**WORK TO COMPLETE:** In the message about ARMv8 tagged addresses, what value must the top byte of an address have when calling into the kernel?

**TEXT UNDER STUDY:**
┄┄┄┄┄┄
On 10/19/2017 09:08 AM, Yao Qi wrote:
ARMv8 supports tagged address, that is, the top one byte in address
is ignored. It is always enabled on aarch64-linux.
In that case, why isn't the kernel itself stripping the top byte?
OK, looking around, I found:
https://www.kernel.org/doc/Documentation/arm64/tagged-pointers.txt
where it's documented that the top byte must be 0 when calling
into the kernel.
Having this reference in the log is helpful.
The patch clear
the top byte of the virtual address, at the point before GDB/GDBserver
pass the address to /proc or ptrace syscall. The top byte of address is
still retained in the rest of GDB, because these bits can be used by
different applications in different ways. That is reason I didn't
implement gdbarch method addr_bits_remove to get rid of them.
I'm fine with doing this if it's what arm/linaro folks want,
though personally (with absolutely no experience in this) I have
reservations about whether stripping the top byte in the special
case of memory accesses is a good idea, since it may puzzle folks
when they pass such pointers/addresses in registers/structures and
things don't magically work then (and then gdb masks the problem when
folks try to diagnose it, as in "but I can access the object
via "p *s->ptr", why isn't this working??? bad gdb.").
┄┄┄┄┄┄
**RECORDS SHOWN:**
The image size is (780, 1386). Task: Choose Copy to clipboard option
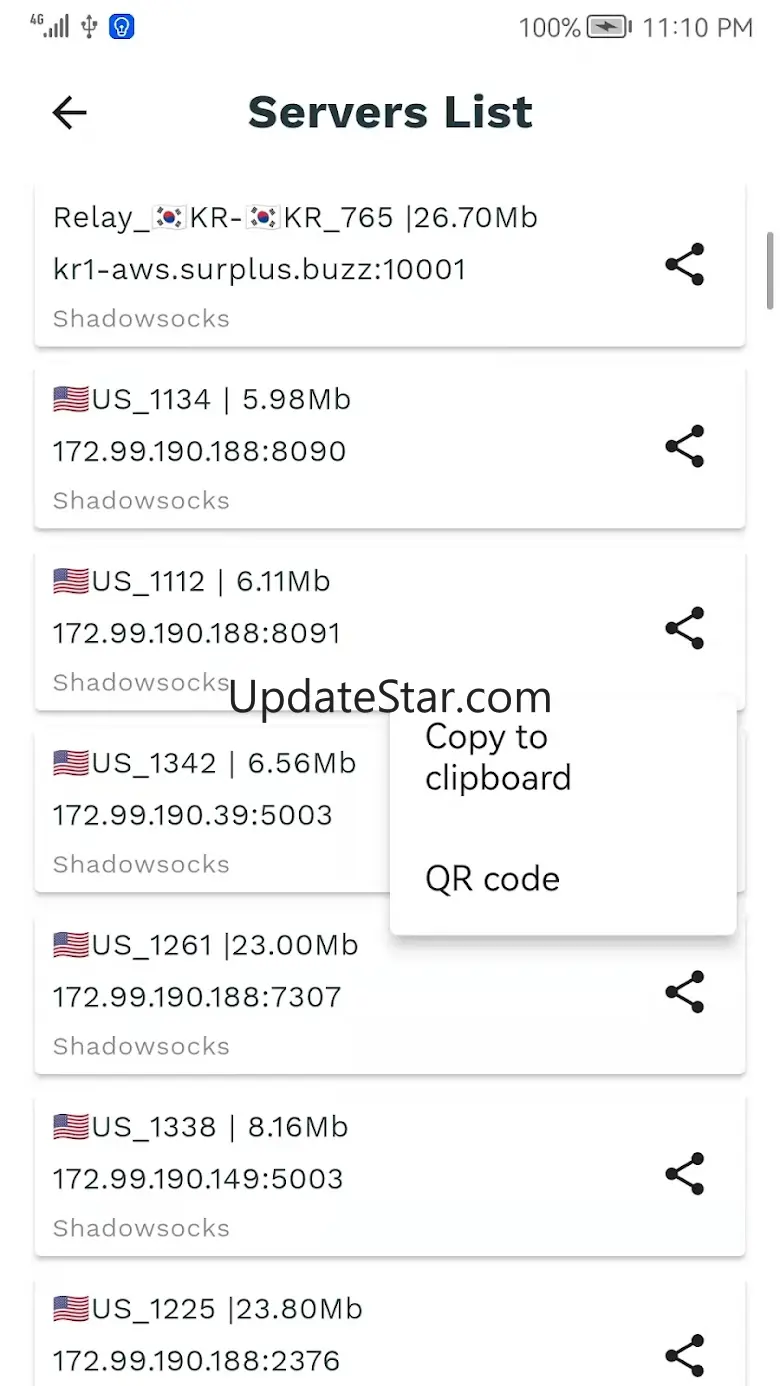point(497,757)
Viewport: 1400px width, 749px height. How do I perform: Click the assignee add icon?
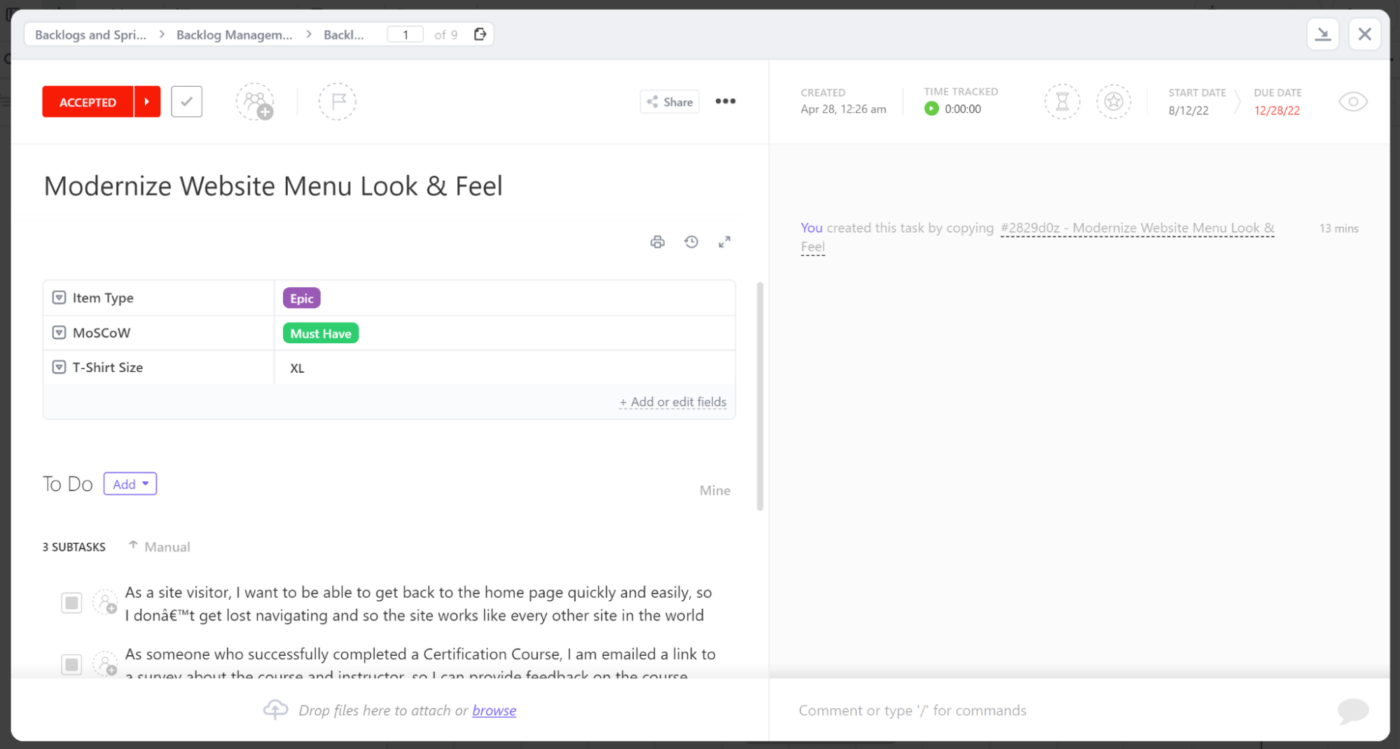tap(255, 102)
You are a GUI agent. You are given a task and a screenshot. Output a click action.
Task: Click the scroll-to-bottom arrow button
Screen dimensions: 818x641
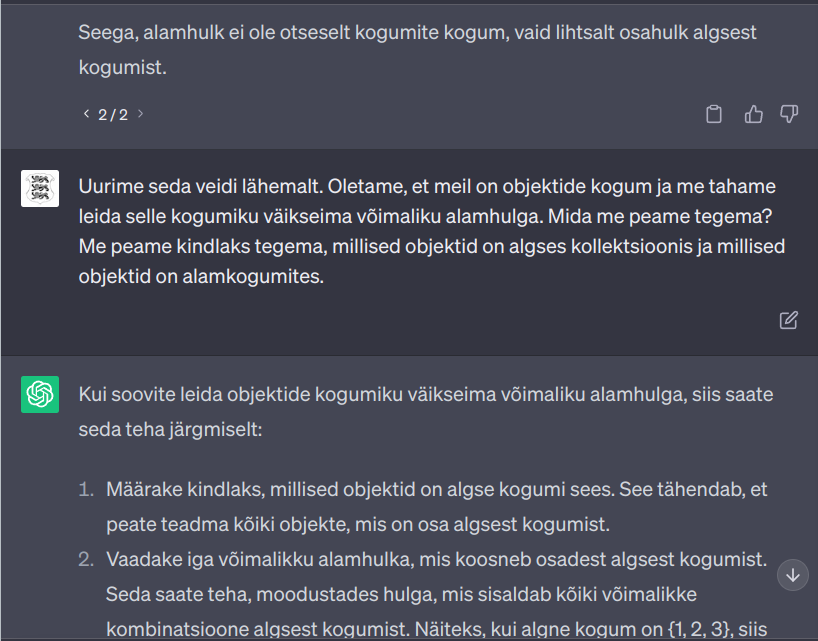point(793,575)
┄┄┄┄┄┄
**ANSWER:** The top byte must be 0.